**SUPPLIED TEXT:**

══════

Another obvious type: tabs:

data = /// t1
    first line
    last line
the rest python code

Will do the same but with one tabstop character.

Actually that's it!
Some further ideas:

data = /// ts
- "any whitespace" (mimic current Python behaviour)

data = /// s        # or
data = /// t
- simply count amount of spaces (tabs) from first
  line and proceed, otherwise terminate.

data = /// "???"
??? abc foo bar

- defines indent character by string: crazy idea but why not.

Language  parameter, e.g.:
data = /// t1."yaml"

-this can be reserved for future usage by code analysis tools
or dynamic syntax highlighting.

That's just a rough specification.

What should it give as result:

1. No clash with current TQS rules - less worries
  about reserved characters.

2. Built-in indentation parsing parameter makes it more or
  less natural continuation of Python blocks and is char-precise,
  which is very important here.

3. Independent of the indent of containing block!

4. Parameter descriptor can be developed in such manner
   that it allows more customisation and additions in the future.

Does seem to be more generalized problem-solving here.

One problem, as usual - tabs may be implicitly converted
to spaces by some software. That obviously could brake
something, but so is with any tabs, and its not related to
Python problem.

Is there something I miss here?
What caveats can be with such approach?

══════

**SUPPLIED RECORDS:**
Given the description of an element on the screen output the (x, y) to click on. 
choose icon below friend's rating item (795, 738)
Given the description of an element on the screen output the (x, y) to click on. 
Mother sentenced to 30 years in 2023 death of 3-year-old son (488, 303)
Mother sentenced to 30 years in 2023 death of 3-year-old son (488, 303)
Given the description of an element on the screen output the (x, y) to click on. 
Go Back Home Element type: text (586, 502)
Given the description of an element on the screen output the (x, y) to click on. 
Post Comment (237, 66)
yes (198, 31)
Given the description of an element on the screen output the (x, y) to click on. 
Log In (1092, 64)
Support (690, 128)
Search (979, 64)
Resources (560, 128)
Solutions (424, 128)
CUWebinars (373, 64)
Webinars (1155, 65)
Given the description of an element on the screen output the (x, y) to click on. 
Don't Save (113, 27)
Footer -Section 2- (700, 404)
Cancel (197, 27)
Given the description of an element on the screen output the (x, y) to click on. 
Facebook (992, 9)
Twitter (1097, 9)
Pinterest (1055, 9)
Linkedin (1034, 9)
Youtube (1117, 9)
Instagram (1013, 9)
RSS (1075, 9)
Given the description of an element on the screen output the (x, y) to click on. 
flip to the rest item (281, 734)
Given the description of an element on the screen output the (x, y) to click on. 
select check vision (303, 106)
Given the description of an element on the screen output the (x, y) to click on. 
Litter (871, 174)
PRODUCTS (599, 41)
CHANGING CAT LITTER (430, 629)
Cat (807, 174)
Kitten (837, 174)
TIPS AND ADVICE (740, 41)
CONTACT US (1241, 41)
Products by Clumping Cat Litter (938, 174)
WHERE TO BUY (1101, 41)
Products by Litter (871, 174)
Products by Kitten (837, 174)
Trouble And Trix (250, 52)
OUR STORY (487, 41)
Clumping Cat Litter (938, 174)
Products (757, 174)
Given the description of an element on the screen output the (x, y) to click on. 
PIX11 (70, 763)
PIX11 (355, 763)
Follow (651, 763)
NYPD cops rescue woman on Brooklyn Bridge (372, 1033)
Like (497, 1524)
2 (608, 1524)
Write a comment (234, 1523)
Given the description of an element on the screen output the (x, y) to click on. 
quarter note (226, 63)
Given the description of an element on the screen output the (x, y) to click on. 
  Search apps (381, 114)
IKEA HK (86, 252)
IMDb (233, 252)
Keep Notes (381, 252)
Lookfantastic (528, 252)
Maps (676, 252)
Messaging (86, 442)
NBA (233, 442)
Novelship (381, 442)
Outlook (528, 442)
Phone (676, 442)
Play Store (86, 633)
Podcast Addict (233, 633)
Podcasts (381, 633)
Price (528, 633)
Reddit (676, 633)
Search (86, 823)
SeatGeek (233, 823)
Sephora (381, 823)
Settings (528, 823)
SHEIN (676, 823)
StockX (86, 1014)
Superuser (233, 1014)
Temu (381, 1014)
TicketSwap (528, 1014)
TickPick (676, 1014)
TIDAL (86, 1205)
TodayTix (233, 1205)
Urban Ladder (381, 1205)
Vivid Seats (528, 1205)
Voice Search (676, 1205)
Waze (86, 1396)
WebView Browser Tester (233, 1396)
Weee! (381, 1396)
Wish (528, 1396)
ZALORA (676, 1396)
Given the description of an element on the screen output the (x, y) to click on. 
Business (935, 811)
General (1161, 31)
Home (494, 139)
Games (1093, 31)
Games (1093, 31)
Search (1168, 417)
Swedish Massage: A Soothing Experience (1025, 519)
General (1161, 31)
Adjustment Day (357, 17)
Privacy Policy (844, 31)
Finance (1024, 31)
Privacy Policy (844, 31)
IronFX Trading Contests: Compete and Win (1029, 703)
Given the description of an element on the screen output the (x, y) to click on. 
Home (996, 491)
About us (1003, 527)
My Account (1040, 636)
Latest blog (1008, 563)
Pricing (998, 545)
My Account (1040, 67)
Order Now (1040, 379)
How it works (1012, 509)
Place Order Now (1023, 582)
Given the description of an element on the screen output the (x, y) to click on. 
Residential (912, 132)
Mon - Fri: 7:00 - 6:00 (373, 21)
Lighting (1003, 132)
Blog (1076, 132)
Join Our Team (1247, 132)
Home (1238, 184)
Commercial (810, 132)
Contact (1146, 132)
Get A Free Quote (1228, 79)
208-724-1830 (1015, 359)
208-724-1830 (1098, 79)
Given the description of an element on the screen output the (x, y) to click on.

══════

**PROBLEM STATEMENT:**
Reproduce word for word the passage of the indented-string proposal above that opens with the words "4. Parameter descriptor" and closes with "Python problem.".

**FINAL RESULT:**
4. Parameter descriptor can be developed in such manner
   that it allows more customisation and additions in the future.

Does seem to be more generalized problem-solving here.

One problem, as usual - tabs may be implicitly converted
to spaces by some software. That obviously could brake
something, but so is with any tabs, and its not related to
Python problem.